GIVEN REQUEST - Copy everything from the line containing "Task: Open Rufus AI assistant icon" down to the end of the material, with the requests included. Rescale every coordinate in the answers by multiplying it by 0.55 and rounding to a whole number, with halves rounded up, and leave the pictures out.

(Rows showing where targets appear)
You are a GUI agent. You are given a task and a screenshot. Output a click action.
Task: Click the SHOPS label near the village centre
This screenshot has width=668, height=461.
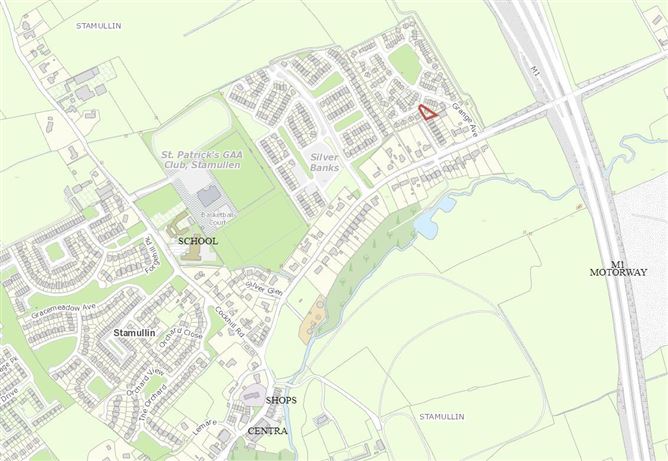(x=281, y=400)
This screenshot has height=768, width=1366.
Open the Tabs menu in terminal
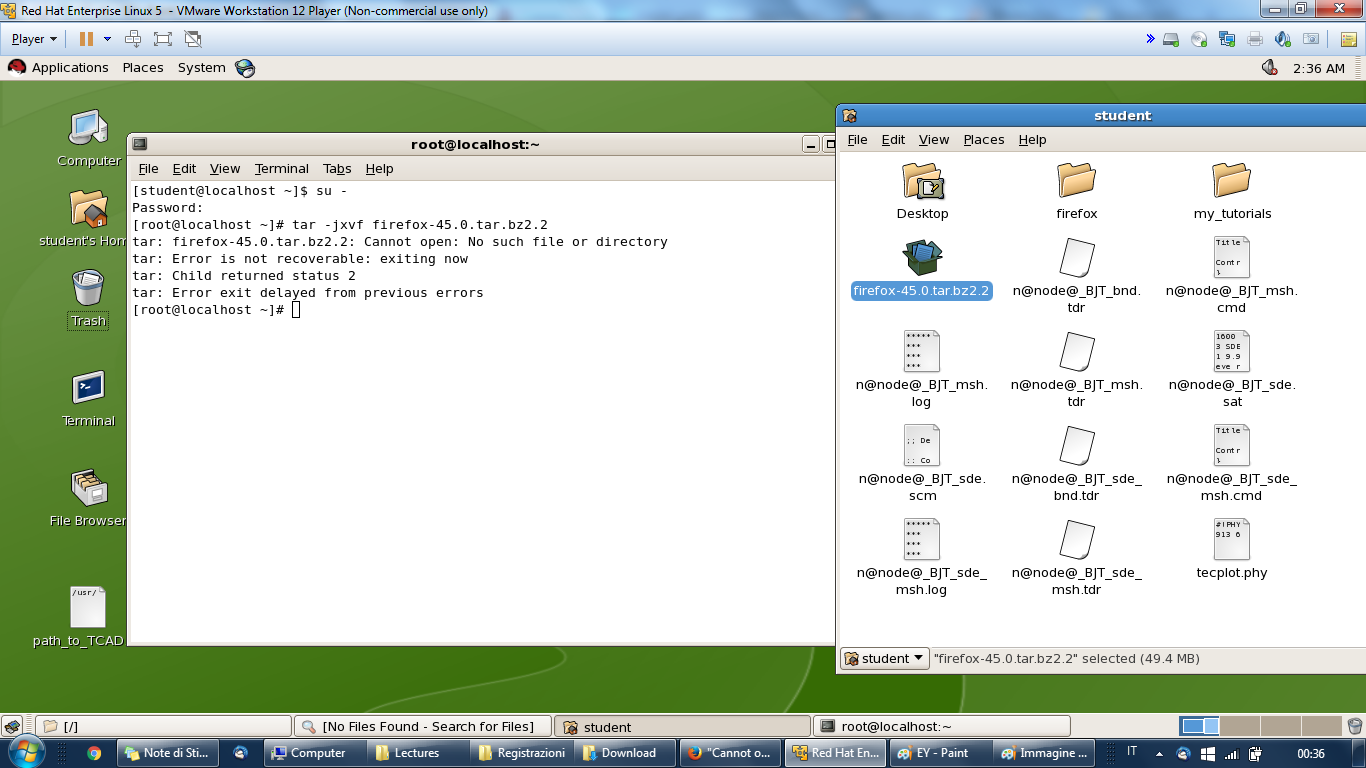pos(337,168)
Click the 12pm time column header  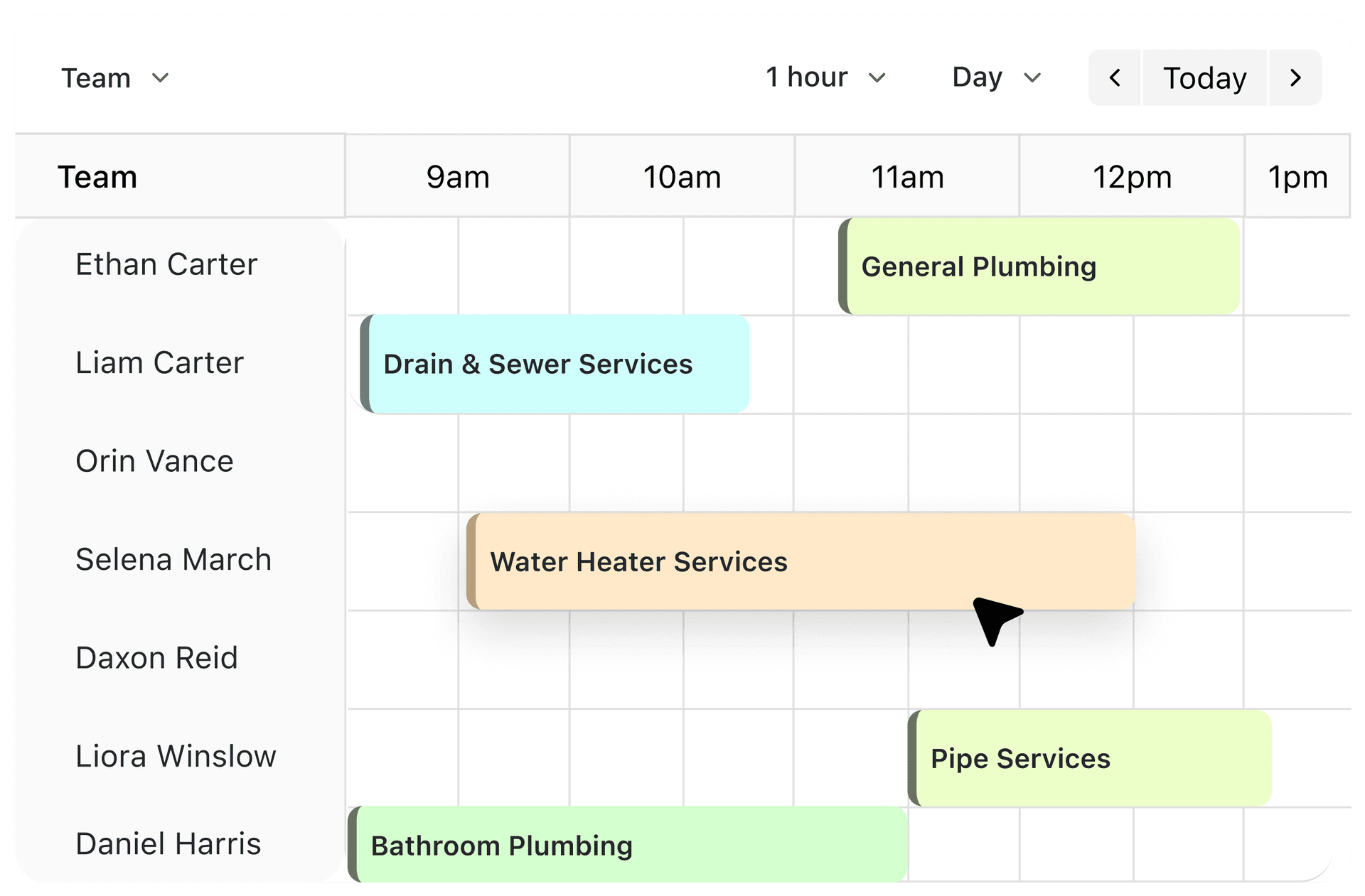[1132, 176]
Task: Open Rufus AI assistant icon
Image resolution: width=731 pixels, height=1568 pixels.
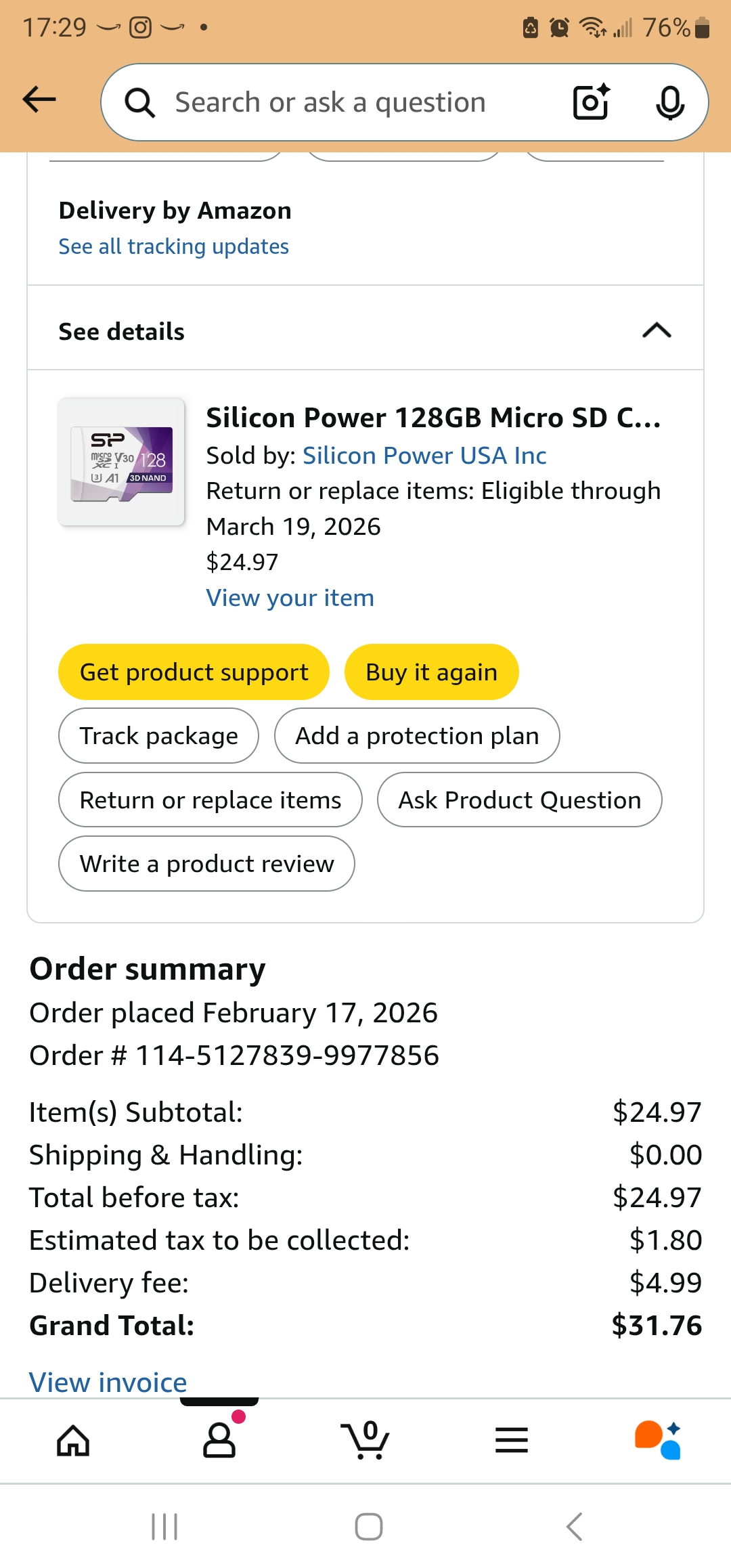Action: (x=658, y=1440)
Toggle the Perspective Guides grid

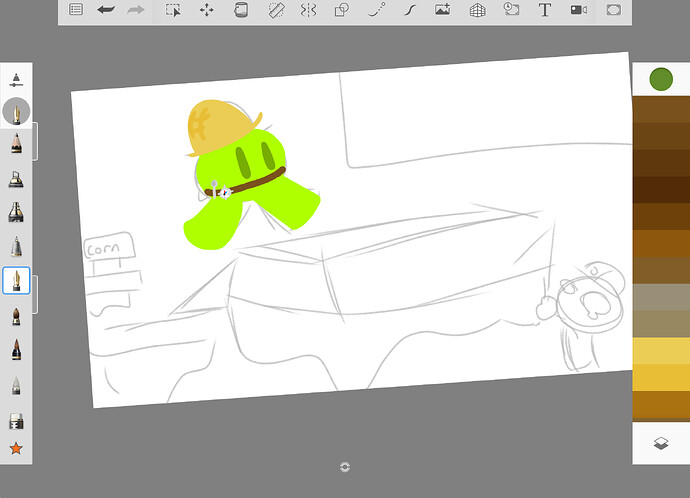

FULL SOLUTION -
Task: Open Rufus AI assistant icon
Image resolution: width=731 pixels, height=1568 pixels.
Action: (x=362, y=792)
Toggle the Perspective Guides grid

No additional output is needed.